Going off to work or school is all about progress in the future.  Projects are about reaching future mile stones more than simply achieving a good in the present tense.  That's how I'm wired anyway.


The wife on the other hand is the complete opposite.  Her habit is not To-do-lists or exacting punctuality, but living in the needs of the present.  This is why she'll never forget to turn off the oven, and I will as my aloof mind ponders the future in reference to the past.


And it is this quality that is presently extremely challenging for me right now as work and educational pursuits were completely haulted recently by my medical deprivation from the normal world of work and leisure.   

The future hangs in a silent state of limbo. My life continuum has been temporarily dislodged from my psyche.  The past seems like a distant past life, with just recent memories of emergency rooms, specialists, and evolving symptoms.  The future looks like a foggy haze of uncertainties mixed with visualizations of renewed goals and hopes.

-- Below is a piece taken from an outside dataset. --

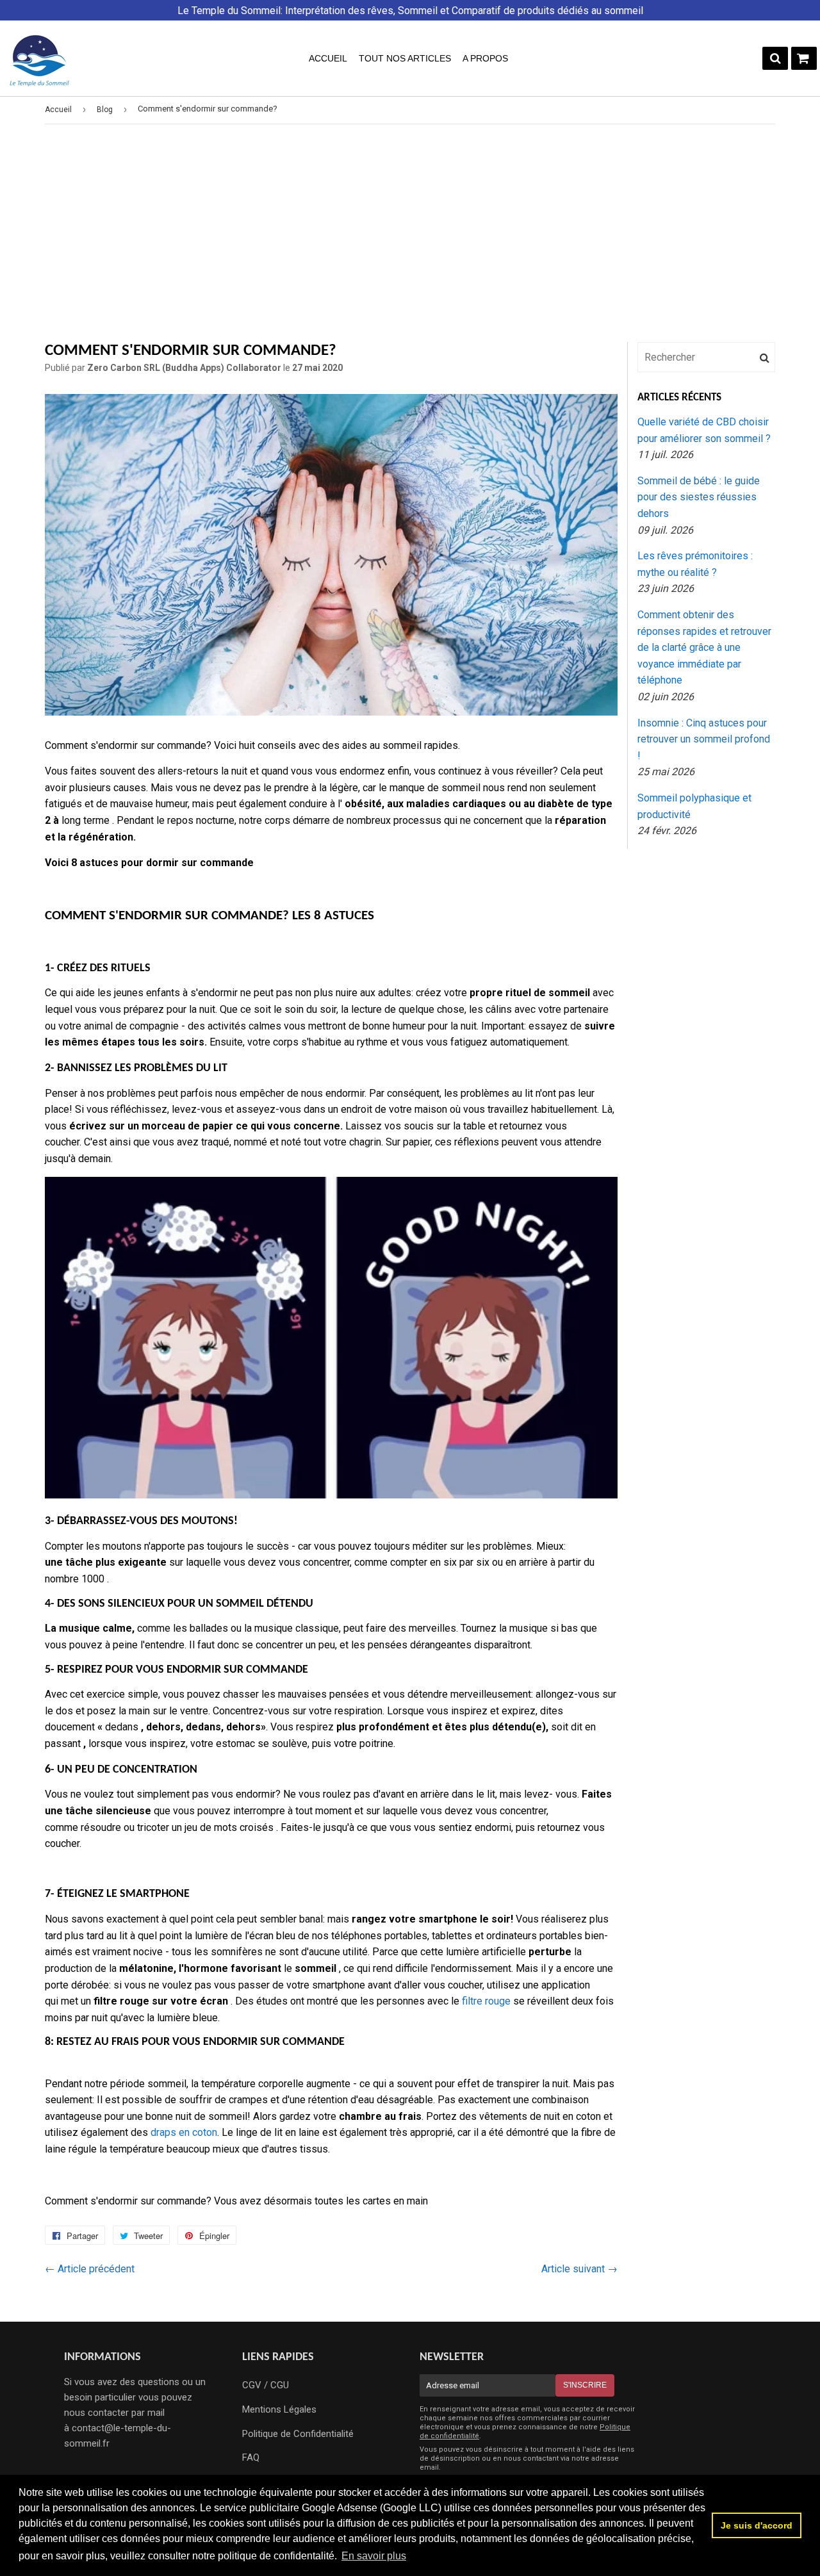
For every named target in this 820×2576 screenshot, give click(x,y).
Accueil (328, 58)
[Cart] (804, 58)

For an INFJ, living like this feels like being stuck in a limbo-like present surrounded by the once familiar mystical clouds of past and future.  The last time I was in this "place" was probably early childhood before that Ericksonian stage of development kicks in called "industry."


But so be it.  God has His reasons and I'm sure one intention He has is for me to spend more time in the Present, contemplating the Eternal Now, as St. Augustine calls it.


I'm learning lessons that have eluded me.  To not base my happiness on success in this life, or the esteem of others (except in spiritual and moral stsndards).  To no longer expect my life will or must follow my own plans in order for my life to be fulfilled.  To detach from hard to break bad habits that have kept me too many times from living a blameless life.


Today was not a great day, health wise.  I do not know what tomorrow will hold.  Perhaps I will experience more shifts back to restored health.  Perhaps not.  I don't know when I'll be back to my old self and reattached to the linear traintrack of my life moving familiarly forward towards future goals.


I am forced to go above my temperament for a while, to follow the good example of my wife, and many of the contemplative saints, and to just take one day at a time.  But still be goal driven to accomplish the life priorities just for that 24 hour day.


Time for my bath and moonlight rosary.


Your thoughts?

Tuesday, June 13, 2017

Daily challenges and blessings

I'll get the challenges over with.  My TMJ syndrome pain flared up unusually high today, I figure meriting some higher glory in heaven God willing I make it through the Pearly gates.  Offered it up for a certain someone out there.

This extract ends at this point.